Octavio Campos Ortíz
Financiados por la industria del opio, los talibanes regresan al poder después de 20 años de una guerra civil que propició la invasión de Afganistán en dos ocasiones, humilló a los ejércitos ruso y americano, dejó miles de muertos, hizo pedazos la economía, empobreció a millones, radicalizó el extremismo islámico, abolió los derechos humanos y fomentó una recalcitrante misoginia.
Los talibanes – “estudiantes”- surgieron a principios de 1990, tras la retirada del ejército soviético, en seminarios religiosos al norte de Afganistán en los que se predicaba la línea dura del islam sunita. En 1996 tomaron la presidencia y el control político de Kabul, la capital del país, e instalaron un régimen integrista sobre la interpretación rigorista de la ley islámica, la “Sharía”.
Para sacar a los rusos, interesados en los recursos naturales afganos como el petróleo y el gas, el cobalto y el litio y por la posición estratégica del país, los fundamentalistas aceptaron el financiamiento y las armas de los estadounidenses. Pero tras los ataques de Al Qaeda a las Torres Gemelas en Nueva York y con el pretexto de capturar a Osama bin Laden, los norteamericanos y sus aliados invadieron Afganistán mediante el operativo Libertad Duradera.

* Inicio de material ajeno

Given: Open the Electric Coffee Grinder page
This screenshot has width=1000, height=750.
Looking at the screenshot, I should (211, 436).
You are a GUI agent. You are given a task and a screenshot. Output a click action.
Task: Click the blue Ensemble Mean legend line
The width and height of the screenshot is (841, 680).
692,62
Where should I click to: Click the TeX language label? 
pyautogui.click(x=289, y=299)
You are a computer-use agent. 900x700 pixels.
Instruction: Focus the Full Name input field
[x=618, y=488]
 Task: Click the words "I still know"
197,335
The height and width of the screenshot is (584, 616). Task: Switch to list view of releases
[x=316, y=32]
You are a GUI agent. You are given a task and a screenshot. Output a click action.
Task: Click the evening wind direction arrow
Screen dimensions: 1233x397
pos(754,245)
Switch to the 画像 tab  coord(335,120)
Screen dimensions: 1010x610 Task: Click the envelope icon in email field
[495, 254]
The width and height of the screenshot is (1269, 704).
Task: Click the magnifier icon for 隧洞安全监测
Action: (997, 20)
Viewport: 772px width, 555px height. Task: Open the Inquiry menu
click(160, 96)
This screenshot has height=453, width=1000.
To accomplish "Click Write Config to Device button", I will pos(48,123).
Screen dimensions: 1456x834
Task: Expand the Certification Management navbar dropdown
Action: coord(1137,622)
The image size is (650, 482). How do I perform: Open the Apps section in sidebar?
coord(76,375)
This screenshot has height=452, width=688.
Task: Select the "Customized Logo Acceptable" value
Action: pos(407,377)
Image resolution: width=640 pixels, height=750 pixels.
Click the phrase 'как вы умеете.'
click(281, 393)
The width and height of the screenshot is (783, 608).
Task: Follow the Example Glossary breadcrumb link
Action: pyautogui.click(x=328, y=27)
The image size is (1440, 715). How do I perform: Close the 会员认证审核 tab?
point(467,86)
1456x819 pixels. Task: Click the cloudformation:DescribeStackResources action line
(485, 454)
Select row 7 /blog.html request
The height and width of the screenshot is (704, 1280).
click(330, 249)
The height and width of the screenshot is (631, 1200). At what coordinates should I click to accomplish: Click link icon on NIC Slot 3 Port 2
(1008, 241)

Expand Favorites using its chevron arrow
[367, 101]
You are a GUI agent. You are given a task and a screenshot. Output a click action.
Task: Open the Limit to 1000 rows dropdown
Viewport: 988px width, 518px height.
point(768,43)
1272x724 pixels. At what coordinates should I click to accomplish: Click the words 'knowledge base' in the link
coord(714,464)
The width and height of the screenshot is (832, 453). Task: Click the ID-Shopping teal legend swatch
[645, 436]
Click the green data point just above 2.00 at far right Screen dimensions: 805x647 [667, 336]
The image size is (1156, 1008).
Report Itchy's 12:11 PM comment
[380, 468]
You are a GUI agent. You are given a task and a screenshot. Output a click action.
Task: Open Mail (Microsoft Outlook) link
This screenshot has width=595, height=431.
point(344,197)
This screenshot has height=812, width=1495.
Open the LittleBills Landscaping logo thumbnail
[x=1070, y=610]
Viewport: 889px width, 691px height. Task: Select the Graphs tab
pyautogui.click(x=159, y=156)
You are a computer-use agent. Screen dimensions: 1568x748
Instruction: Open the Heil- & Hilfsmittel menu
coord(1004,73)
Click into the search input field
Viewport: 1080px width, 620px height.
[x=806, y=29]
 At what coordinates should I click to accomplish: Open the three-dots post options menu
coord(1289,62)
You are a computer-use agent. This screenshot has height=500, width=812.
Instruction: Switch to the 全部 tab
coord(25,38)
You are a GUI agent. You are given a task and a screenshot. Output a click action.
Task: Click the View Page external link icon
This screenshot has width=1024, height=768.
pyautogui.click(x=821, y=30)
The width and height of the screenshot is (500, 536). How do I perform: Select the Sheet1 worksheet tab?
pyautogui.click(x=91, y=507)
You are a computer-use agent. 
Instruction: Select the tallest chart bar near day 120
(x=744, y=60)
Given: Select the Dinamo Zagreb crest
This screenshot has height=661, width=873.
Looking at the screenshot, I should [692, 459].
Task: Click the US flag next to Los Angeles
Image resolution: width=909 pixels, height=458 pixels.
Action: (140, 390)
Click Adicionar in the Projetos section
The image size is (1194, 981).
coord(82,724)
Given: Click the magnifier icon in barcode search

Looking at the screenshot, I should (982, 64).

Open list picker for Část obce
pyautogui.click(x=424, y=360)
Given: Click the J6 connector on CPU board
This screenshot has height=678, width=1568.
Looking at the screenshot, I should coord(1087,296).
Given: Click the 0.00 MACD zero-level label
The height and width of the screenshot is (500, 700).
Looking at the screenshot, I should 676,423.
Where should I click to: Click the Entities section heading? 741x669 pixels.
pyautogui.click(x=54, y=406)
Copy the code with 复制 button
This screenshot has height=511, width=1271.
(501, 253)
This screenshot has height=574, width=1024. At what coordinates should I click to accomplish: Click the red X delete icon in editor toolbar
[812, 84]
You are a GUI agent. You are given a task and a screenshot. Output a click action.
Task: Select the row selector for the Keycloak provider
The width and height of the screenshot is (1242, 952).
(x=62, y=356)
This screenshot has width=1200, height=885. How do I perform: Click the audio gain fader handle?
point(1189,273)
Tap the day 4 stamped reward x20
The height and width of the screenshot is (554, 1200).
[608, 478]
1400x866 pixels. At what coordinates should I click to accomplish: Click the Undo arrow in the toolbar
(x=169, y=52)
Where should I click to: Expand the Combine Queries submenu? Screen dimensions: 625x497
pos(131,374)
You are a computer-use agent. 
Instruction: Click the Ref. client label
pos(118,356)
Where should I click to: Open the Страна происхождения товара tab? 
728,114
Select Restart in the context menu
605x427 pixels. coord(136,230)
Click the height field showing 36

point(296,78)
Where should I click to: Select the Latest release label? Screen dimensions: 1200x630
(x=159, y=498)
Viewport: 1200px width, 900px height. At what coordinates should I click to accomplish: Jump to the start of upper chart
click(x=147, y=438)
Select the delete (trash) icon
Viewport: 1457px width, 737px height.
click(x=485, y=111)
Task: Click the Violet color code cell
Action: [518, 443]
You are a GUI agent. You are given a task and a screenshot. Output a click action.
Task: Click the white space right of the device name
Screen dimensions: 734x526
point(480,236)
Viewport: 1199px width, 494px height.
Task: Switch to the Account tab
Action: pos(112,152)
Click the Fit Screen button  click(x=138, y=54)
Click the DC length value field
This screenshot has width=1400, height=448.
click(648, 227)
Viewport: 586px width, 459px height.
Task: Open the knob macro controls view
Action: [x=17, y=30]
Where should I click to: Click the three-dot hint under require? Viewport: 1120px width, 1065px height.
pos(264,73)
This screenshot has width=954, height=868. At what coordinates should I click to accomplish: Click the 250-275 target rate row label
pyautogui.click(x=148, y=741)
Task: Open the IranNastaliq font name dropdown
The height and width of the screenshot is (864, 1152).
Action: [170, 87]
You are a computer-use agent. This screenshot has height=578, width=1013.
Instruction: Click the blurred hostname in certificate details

Tras dos décadas de ocupación y más de 80 mil millones de dólares gastados, los Estados Unidos decidieron retirarse, en la peor derrota diplomática y bélica en su historia, solo equiparable a la de Vietnam. En dos décadas no pudo afianzar a un gobierno civil duradero que había avanzado en la creación y respeto a los derechos humanos, sobre todo de las mujeres, cuya participación en la vida política, intelectual y científica fue destacada. Afganistán tiene tantas mujeres en el parlamento como en Estados Unidos. Según el Banco Mundial el 27 por ciento de los escaños del Congreso afgano están ocupados por mujeres desde el 2020.
Al final, el presidente, su gabinete y otros funcionarios abandonaron intempestivamente el país y dejaron a su suerte a la población civil.
El conflicto entre el régimen talibán y los Estados Unidos comenzó el 7 de octubre de 2001 con la invasión de los aliados a esa nación, quienes instalaron un gobierno más o menos democrático en Kabul, pero no pudieron eliminar a los fundamentalistas que mantuvieron el control en varias zonas del país, sobre todo en la frontera con Pakistán. Veinte años duró la guerra y se impusieron los extremistas.
El opio fue el gran aliado de los talibanes, cuyo cultivo ilegal fue administrado por los fanáticos religiosos. Controlaron la producción, el tránsito y la distribución de los opiáceos. Cobraban derecho de piso, impuestos a los cultivadores, a los que comerciaban la droga y hasta a los consumidores. Así se financiaron los 750 mil integristas que forman las filas del talibán. Se estima la producción de opio en más de seis mil toneladas al año, lo que representa el diez por ciento del PIB de Afganistán. Así subvencionaron una guerrilla que adquirió dimensiones de ejército.
El país asiático forma la media luna dorada de la droga junto con Irán y Pakistán.
Las talibanes tendrán ahora un grave problema. La disyuntiva de recomponer la economía sin el apoyo del narcótico o seguir viviendo de él. Su extremismo religioso prohíbe el comercio o uso de la droga, cómo contravenir la ley islámica para obtener esos recursos que entrarían legalmente a las finanzas públicas. Además, si quieren el reconocimiento mundial, su política diplomática deberá basarse en la condena al comercio de las drogas e implementar una política pública que combata ese flagelo. Será difícil renunciar al diez por ciento del PIB. Seguramente continuarán siendo parte de esa media luna dorada para mantener el aparato gubernamental y a sus fanáticos cuadros armados.